TRECHO SELECIONADO:
Como o desenvolvimento de sistemas APC é caro e historicamente sua eficácia se limitou a processos bem conhecidos e menos complexos, sua utilização ficou em geral restrita aos processos maiores e mais críticos. Os processos menores, bem como os secundários e mais complexos, ficaram sem controles adequados (ver quadro Os processos da fabricação pesada). Embora as indústrias de transformação gerem enormes volumes de dados, suas capacidades de gestão de processos e tecnologia da informação não são tão avançadas como as de outros setores. Dessa forma, até agora os fabricantes ficaram para trás no sentido de utilizar sistematicamente data analytics para extrair o valor substancial que está oculto nos insights gerados por esses dados.

A boa notícia é que, ao longo das últimas décadas, surgiram métodos e soluções de análise de fabricação totalmente novos e mais acessíveis, que agora estão alcançando maturidade de mercado como parte de Industry 4.0. Essas soluções – que facilitam o acesso a dados de múltiplas fontes, juntamente com algoritmos de modelagem avançada e abordagens de visualização fáceis de usar – poderiam, finalmente, proporcionar aos fabricantes novos meios de controlar e otimizar todos os processos na totalidade de suas operações.

MATERIAL DE ORIGEM:
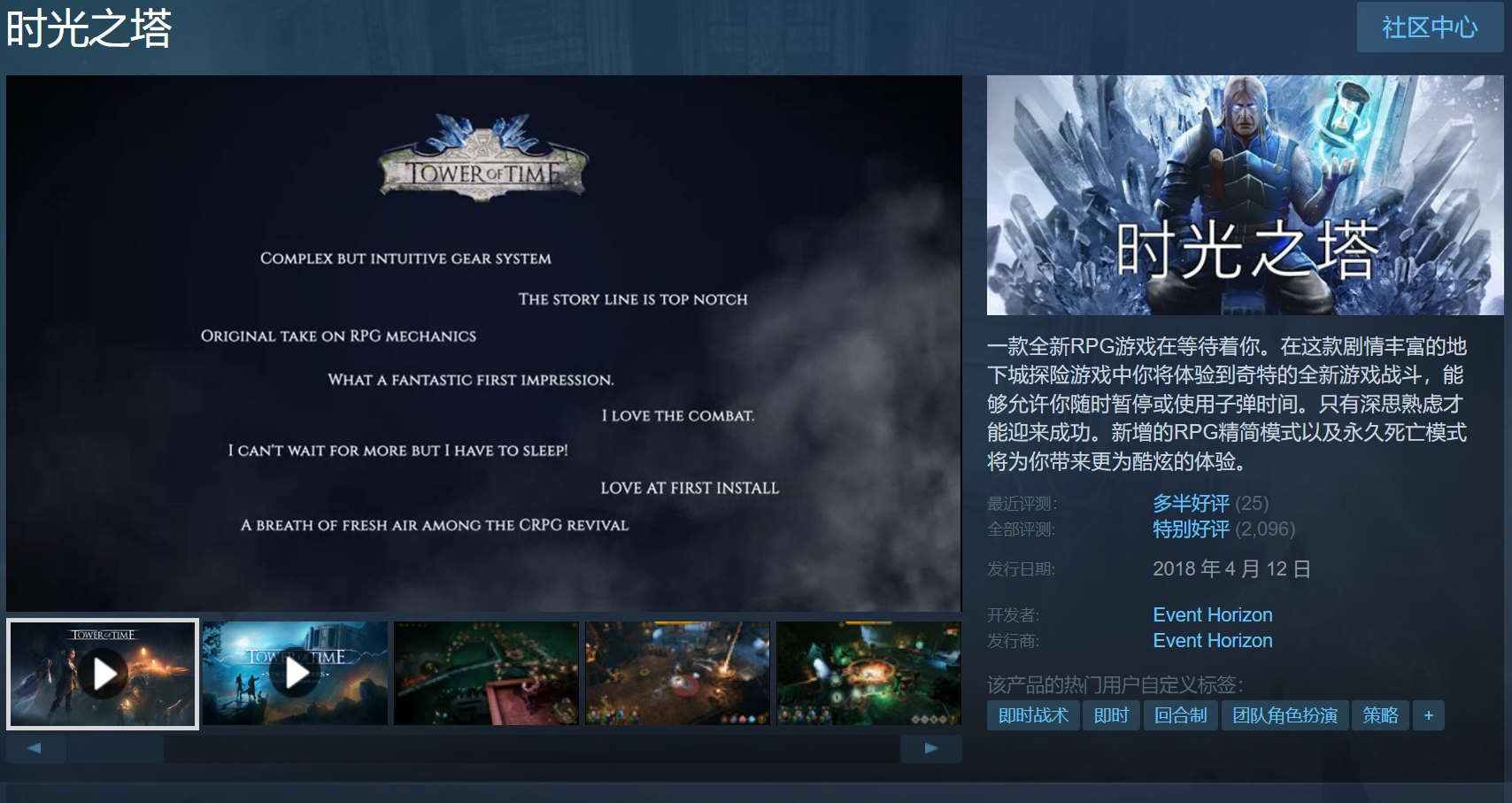The image size is (1512, 803).
Task: Select the third screenshot thumbnail
Action: coord(486,674)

OBJETIVO: Por favor, dê continuidade ao trecho sobre análise de dados na indústria de transformação a partir da última frase apresentada.

RESPOSTA DA TAREFA:
Nova tecnologia, no entanto, é apenas uma das partes da equação. Para que as melhorias em analytics gerem forte impacto financeiro, os fabricantes também precisam levar em conta o fator humano. Assim como ocorreu em esforços anteriores para otimizar a produção, tais como fabricação lean ou padrões de qualidade ISO, as capacidades de gestão de mudanças serão cruciais. O novo horizonte de analytics somente atingirá seu impacto total quando os fabricantes aprimorarem a capacitação de toda a organização, para que novos métodos e soluções passem a fazer parte da rotina do dia a dia.

Analytics podem melhorar enormemente a performance e ao mesmo tempo reduzir custos: o valor, distribuído em milhares de oportunidades, pode ser de dezenas ou até centenas de milhões de euros em toda a rede de sites da empresa. O principal desafio é implementar analytics centenas ou milhares de vezes para alcançar os resultados desejados. Assim, é preciso que os fabricantes iniciem um esforço de transformação baseada em analytics que percorra o espectro todo, dos operadores do chão da fábrica (que executam os processos), passando pelos engenheiros de processos (que usam profundos insights para alavancar a próxima onda de melhorias) até os gerentes (que supervisionam constantemente a performance).

Essa linha de ação exige que os fabricantes adquiram as capacidades e mentalidades de gestão capazes de mobilizar toda a organização para aproveitar a nova tecnologia de analytics. Os fabricantes da indústria pesada que aplicarem essa abordagem sistematicamente – processo por processo, fábrica por fábrica, local por local, no mundo todo – obterão todo o valor das novas oportunidades de otimização e mais valor de seus profissionais e ativos físicos.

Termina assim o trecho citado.